+++ LISTED RECORDS
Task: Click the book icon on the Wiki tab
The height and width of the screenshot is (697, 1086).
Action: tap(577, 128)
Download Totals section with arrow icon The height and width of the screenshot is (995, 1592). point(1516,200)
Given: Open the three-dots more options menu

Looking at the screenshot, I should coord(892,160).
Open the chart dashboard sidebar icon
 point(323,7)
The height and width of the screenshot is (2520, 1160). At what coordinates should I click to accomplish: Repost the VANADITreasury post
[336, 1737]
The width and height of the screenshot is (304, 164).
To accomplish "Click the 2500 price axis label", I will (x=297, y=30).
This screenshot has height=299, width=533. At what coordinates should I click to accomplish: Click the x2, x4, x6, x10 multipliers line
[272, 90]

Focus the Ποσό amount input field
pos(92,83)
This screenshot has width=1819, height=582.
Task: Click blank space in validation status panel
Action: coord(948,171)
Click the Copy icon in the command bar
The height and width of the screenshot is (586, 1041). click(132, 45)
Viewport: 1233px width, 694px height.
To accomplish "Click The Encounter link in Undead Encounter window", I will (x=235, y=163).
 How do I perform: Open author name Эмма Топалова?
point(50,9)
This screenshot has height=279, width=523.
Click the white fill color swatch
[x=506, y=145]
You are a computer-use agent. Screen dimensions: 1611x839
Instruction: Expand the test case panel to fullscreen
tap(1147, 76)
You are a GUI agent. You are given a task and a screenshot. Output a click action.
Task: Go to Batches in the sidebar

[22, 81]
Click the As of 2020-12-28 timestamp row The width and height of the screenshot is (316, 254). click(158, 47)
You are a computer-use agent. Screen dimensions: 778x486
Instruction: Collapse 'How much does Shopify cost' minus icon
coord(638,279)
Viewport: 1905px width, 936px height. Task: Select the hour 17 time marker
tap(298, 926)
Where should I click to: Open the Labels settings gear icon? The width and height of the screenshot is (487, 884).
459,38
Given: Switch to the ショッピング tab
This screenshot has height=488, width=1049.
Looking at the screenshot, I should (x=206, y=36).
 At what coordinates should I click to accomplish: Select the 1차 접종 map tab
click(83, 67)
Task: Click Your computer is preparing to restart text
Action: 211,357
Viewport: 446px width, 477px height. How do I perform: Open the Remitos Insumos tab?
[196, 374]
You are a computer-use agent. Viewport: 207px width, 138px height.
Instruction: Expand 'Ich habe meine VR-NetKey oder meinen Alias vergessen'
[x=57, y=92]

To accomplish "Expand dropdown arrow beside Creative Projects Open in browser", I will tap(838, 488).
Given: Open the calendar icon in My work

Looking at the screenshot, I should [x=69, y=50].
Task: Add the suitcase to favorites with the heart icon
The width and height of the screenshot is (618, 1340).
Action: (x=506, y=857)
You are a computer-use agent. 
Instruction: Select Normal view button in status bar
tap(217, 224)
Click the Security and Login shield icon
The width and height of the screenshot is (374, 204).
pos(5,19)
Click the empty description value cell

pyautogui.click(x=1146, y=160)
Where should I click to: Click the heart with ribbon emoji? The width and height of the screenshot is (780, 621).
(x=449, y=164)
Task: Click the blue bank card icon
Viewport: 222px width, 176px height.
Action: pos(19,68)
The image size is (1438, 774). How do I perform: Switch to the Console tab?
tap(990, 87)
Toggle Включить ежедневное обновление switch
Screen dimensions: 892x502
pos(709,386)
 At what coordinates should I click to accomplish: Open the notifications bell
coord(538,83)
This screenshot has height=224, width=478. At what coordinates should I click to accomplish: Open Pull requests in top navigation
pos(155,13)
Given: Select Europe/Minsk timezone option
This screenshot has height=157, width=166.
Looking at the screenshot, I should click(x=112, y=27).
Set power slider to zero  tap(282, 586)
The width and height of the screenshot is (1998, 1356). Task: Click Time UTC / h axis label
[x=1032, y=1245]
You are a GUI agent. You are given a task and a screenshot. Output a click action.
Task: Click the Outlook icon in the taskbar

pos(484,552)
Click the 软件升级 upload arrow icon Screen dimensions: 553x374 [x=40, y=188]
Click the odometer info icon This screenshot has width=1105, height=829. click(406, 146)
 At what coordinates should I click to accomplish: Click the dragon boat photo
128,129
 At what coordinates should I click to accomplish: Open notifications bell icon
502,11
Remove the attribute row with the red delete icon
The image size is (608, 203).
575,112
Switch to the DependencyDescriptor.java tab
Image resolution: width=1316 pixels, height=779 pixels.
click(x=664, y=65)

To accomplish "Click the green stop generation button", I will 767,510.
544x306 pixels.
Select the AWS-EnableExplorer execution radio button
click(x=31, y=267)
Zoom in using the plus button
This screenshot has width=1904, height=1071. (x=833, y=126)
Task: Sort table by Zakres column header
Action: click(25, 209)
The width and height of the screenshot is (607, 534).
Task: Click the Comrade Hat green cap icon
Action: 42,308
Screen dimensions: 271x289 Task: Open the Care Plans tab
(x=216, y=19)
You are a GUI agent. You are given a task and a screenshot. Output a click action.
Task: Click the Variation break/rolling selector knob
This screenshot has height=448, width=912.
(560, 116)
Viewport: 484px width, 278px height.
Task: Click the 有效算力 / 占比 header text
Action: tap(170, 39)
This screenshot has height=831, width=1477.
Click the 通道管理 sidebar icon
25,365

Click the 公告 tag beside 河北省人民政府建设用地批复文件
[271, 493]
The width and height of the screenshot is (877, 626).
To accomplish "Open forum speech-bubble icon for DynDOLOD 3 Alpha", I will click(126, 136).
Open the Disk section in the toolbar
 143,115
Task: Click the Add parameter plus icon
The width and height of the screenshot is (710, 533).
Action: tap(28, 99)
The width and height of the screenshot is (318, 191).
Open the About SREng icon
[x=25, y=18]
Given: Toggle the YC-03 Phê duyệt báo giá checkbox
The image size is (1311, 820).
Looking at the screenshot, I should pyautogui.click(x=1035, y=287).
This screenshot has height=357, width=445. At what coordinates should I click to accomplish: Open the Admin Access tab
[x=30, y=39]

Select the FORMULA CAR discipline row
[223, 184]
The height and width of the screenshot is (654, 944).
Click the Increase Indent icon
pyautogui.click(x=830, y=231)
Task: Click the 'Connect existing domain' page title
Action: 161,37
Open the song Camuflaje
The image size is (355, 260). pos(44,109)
++++++
Rewrite the rows from the line with "notifications bell icon" up to and including the line with "(x=216, y=19)", changing "stop generation" to "cancel generation" and keeping everything else the same. Give back only those lines.

*REPLY*.
 At what coordinates should I click to accomplish: Open notifications bell icon
502,11
Remove the attribute row with the red delete icon
The image size is (608, 203).
575,112
Switch to the DependencyDescriptor.java tab
Image resolution: width=1316 pixels, height=779 pixels.
click(x=664, y=65)

To accomplish "Click the green cancel generation button", I will 767,510.
544x306 pixels.
Select the AWS-EnableExplorer execution radio button
click(x=31, y=267)
Zoom in using the plus button
This screenshot has width=1904, height=1071. (x=833, y=126)
Task: Sort table by Zakres column header
Action: click(25, 209)
The width and height of the screenshot is (607, 534).
Task: Click the Comrade Hat green cap icon
Action: 42,308
Screen dimensions: 271x289 Task: Open the Care Plans tab
(x=216, y=19)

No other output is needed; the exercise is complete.